=== Supplied material ===
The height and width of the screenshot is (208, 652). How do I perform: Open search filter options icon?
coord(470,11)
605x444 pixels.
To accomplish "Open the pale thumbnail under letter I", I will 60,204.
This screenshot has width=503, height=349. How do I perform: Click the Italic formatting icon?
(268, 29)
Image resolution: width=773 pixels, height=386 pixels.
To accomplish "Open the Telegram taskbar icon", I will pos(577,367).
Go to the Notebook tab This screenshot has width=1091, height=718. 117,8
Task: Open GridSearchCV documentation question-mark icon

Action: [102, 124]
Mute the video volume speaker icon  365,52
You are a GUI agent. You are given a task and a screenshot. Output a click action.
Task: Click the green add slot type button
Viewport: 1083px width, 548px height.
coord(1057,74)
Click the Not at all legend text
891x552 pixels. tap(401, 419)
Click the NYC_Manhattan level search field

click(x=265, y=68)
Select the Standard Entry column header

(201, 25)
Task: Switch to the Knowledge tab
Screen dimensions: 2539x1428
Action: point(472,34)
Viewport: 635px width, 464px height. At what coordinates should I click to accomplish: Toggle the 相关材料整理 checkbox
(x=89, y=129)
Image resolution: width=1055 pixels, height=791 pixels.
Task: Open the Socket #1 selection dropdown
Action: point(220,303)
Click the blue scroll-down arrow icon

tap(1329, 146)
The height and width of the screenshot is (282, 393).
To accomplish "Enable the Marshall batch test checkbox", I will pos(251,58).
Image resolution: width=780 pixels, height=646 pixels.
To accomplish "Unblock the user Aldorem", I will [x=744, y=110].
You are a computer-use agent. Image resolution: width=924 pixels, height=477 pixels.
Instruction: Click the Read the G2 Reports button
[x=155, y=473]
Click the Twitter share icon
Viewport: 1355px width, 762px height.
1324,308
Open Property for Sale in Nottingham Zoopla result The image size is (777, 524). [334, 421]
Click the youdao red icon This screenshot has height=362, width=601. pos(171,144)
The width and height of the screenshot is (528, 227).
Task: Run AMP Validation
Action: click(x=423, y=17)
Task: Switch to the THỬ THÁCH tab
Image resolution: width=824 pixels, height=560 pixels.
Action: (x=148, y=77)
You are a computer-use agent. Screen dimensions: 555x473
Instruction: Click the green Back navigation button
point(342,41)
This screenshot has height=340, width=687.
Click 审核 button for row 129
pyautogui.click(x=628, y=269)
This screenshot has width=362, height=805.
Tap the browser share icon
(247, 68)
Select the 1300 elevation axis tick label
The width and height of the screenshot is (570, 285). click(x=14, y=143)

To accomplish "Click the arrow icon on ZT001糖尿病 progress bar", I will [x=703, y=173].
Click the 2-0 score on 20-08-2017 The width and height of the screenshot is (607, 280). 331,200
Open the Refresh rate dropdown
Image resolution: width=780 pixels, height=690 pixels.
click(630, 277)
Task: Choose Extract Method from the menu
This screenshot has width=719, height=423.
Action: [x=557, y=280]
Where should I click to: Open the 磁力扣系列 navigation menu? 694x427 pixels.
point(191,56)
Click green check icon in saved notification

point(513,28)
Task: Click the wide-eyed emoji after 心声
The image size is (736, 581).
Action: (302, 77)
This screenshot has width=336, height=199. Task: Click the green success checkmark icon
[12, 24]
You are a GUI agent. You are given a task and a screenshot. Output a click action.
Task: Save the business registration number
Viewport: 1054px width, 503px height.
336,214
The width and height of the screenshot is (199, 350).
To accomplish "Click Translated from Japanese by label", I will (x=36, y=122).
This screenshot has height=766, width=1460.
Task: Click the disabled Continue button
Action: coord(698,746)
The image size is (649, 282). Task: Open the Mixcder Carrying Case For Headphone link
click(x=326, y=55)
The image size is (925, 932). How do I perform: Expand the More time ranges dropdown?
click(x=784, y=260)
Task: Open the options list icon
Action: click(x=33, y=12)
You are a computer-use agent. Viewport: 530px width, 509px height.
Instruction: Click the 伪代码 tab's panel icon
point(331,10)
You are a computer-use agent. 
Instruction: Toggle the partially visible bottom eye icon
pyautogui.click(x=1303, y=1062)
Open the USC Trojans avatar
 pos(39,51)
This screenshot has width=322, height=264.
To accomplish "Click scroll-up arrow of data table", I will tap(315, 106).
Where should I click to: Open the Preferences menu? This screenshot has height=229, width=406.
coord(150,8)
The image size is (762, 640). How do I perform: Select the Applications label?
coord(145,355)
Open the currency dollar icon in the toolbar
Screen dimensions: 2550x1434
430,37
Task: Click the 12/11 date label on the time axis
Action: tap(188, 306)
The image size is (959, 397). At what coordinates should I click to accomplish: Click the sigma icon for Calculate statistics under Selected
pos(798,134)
===
■ **Requirement**
Rewrite all of the data above, substituting "check box" for every occurrence of "checkbox" and keeping everything else the same.

■ **The answer**
The height and width of the screenshot is (208, 652). How do I perform: Open search filter options icon?
coord(470,11)
605x444 pixels.
To accomplish "Open the pale thumbnail under letter I", I will 60,204.
This screenshot has width=503, height=349. How do I perform: Click the Italic formatting icon?
(268, 29)
Image resolution: width=773 pixels, height=386 pixels.
To accomplish "Open the Telegram taskbar icon", I will pos(577,367).
Go to the Notebook tab This screenshot has width=1091, height=718. 117,8
Task: Open GridSearchCV documentation question-mark icon

Action: [102, 124]
Mute the video volume speaker icon  365,52
You are a GUI agent. You are given a task and a screenshot. Output a click action.
Task: Click the green add slot type button
Viewport: 1083px width, 548px height.
coord(1057,74)
Click the Not at all legend text
891x552 pixels. tap(401, 419)
Click the NYC_Manhattan level search field

click(x=265, y=68)
Select the Standard Entry column header

(201, 25)
Task: Switch to the Knowledge tab
Screen dimensions: 2539x1428
Action: point(472,34)
Viewport: 635px width, 464px height. At what coordinates should I click to accomplish: Toggle the 相关材料整理 check box
(x=89, y=129)
Image resolution: width=1055 pixels, height=791 pixels.
Task: Open the Socket #1 selection dropdown
Action: point(220,303)
Click the blue scroll-down arrow icon

tap(1329, 146)
The height and width of the screenshot is (282, 393).
To accomplish "Enable the Marshall batch test check box", I will pos(251,58).
Image resolution: width=780 pixels, height=646 pixels.
To accomplish "Unblock the user Aldorem", I will [x=744, y=110].
You are a computer-use agent. Image resolution: width=924 pixels, height=477 pixels.
Instruction: Click the Read the G2 Reports button
[x=155, y=473]
Click the Twitter share icon
Viewport: 1355px width, 762px height.
1324,308
Open Property for Sale in Nottingham Zoopla result The image size is (777, 524). [334, 421]
Click the youdao red icon This screenshot has height=362, width=601. pos(171,144)
The width and height of the screenshot is (528, 227).
Task: Run AMP Validation
Action: click(x=423, y=17)
Task: Switch to the THỬ THÁCH tab
Image resolution: width=824 pixels, height=560 pixels.
Action: (x=148, y=77)
You are a computer-use agent. Screen dimensions: 555x473
Instruction: Click the green Back navigation button
point(342,41)
This screenshot has height=340, width=687.
Click 审核 button for row 129
pyautogui.click(x=628, y=269)
This screenshot has width=362, height=805.
Tap the browser share icon
(247, 68)
Select the 1300 elevation axis tick label
The width and height of the screenshot is (570, 285). click(x=14, y=143)

To accomplish "Click the arrow icon on ZT001糖尿病 progress bar", I will [x=703, y=173].
Click the 2-0 score on 20-08-2017 The width and height of the screenshot is (607, 280). 331,200
Open the Refresh rate dropdown
Image resolution: width=780 pixels, height=690 pixels.
click(630, 277)
Task: Choose Extract Method from the menu
This screenshot has width=719, height=423.
Action: [x=557, y=280]
Where should I click to: Open the 磁力扣系列 navigation menu? 694x427 pixels.
point(191,56)
Click green check icon in saved notification

point(513,28)
Task: Click the wide-eyed emoji after 心声
The image size is (736, 581).
Action: (302, 77)
This screenshot has width=336, height=199. Task: Click the green success checkmark icon
[12, 24]
You are a GUI agent. You are given a task and a screenshot. Output a click action.
Task: Save the business registration number
Viewport: 1054px width, 503px height.
336,214
The width and height of the screenshot is (199, 350).
To accomplish "Click Translated from Japanese by label", I will (x=36, y=122).
This screenshot has height=766, width=1460.
Task: Click the disabled Continue button
Action: coord(698,746)
The image size is (649, 282). Task: Open the Mixcder Carrying Case For Headphone link
click(x=326, y=55)
The image size is (925, 932). How do I perform: Expand the More time ranges dropdown?
click(x=784, y=260)
Task: Open the options list icon
Action: click(x=33, y=12)
You are a computer-use agent. Viewport: 530px width, 509px height.
Instruction: Click the 伪代码 tab's panel icon
point(331,10)
You are a computer-use agent. 
Instruction: Toggle the partially visible bottom eye icon
pyautogui.click(x=1303, y=1062)
Open the USC Trojans avatar
 pos(39,51)
This screenshot has width=322, height=264.
To accomplish "Click scroll-up arrow of data table", I will tap(315, 106).
Where should I click to: Open the Preferences menu? This screenshot has height=229, width=406.
coord(150,8)
The image size is (762, 640). How do I perform: Select the Applications label?
coord(145,355)
Open the currency dollar icon in the toolbar
Screen dimensions: 2550x1434
430,37
Task: Click the 12/11 date label on the time axis
Action: tap(188, 306)
The image size is (959, 397). At what coordinates should I click to accomplish: Click the sigma icon for Calculate statistics under Selected
pos(798,134)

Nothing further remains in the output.